Chief Operating Officer Bumi Suseno Kramadibrata mengatakan izin produksi CPM diberikan selama 30 tahun ditambah dengan tiga tahun izin konstruksi. Izin ini didapat pada akhir 2017 dari Kementerian Energi dan Sumber Daya Mineral (ESDM). "Hal ini menandakan CPM harus sudah siap untuk memproduksi emas di tahun depan," kata Suseno, dalam keterangan pers, Selasa (26/3).
(Baca: Anak Usaha Bumi Resources Minerals Peroleh Izin Tambang di Gorontalo)
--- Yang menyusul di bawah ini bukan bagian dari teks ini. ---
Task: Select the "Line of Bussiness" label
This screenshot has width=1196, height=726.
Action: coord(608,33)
Selain CPM, proyek tambang seng di Sumatera Utara yang dioperasikan melalui anak usaha perseroan yang lain yakni, PT Dairi Prima Mineral (DPM) ditargetkan bisa berproduksi pada 2021. Izin produksi proyek tambang ini juga diperoleh pada akhir 2017, dengan 30 tahun masa izin produksi dan tiga tahun izin konstruksi.
Sedangkan untuk proyek tembaga dan emas di Gorontalo, melalui PT Gorontalo Minerals (GMO), diproyeksikan tambang tersebut berproduksi pada 2022. Ini dikarenakan izin konstruksi dan produksi tambang tersebut baru didapatkan pada bulan lalu, dengan izin masa konstruksi tiga tahun, dan masa produksi 30 tahun.
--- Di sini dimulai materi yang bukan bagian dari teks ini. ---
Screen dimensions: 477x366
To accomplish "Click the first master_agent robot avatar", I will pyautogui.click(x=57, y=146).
Kendati demikian, pihaknya berupaya mempercepat konstruksi dari masing-masing proyek tambang. Sehingga produksi CPM diharapkan mulai akhir 2019, sedangkan GM bisa berproduksi pada akhir 2020. "Terlepas dari jadual yang telah direncanakan, tim kami sedang bekerja keras untuk mempercepat konstruksi," kata dia.
(Baca: Medco Tertarik Ikut Berebut Garap Blok Corridor)
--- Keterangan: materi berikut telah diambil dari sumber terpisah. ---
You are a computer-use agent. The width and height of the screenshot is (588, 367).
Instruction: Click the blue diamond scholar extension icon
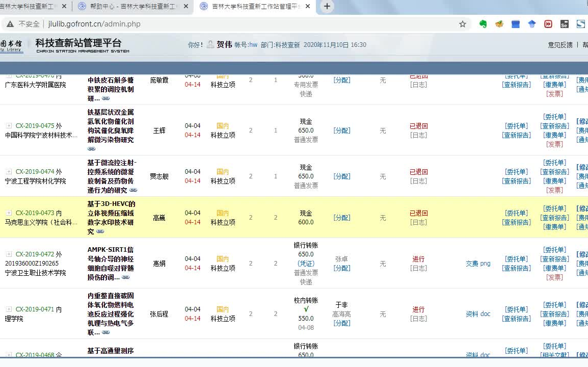[x=531, y=23]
Sementara terkait kinerja 2018, perseroan telah mencatat perbaikan kinerja keuangan. Salah satunya terkait proses divestasi saham Bumi Resources di DPM untuk proyek seng dan timah hitam ke NFC China yang membuat perusahaan berhasil meraup dana segar sebesar US$ 198 juta atau sekitar Rp 2,9 triliun kala itu.
Perusahaan juga menyebut berhasil melunasi pinjaman ke pihak ketiga dengan dana hasil penjualan saham di DPM ke NFC. Sehingga pinjaman ke pihak ketiga turun sebesar 60% pada 2018 dibanding tahun sebelumnya.
Selain itu, dengan menurunnya pinjaman, beban bunga dan beban keuangan pada tahun lalu juga ikut turun sebesar 99% dibandingkan pada 2017.
Di sisi lain, saldo kas dan deposito perusahaan juga tercatat meningkat, sehingga dapat memulai pekerjaan konstruksi di proyek tambang emas CPM dan tambang seng DPM.
Kas perusahaan per 2018 bertambah menjadi US$ 8,2 miliar, sedangkan pada 2017 sebesar US$ 5,2 miliar. "Rasio likuiditas kami terus membaik secara keseluruhan," kata Susanto.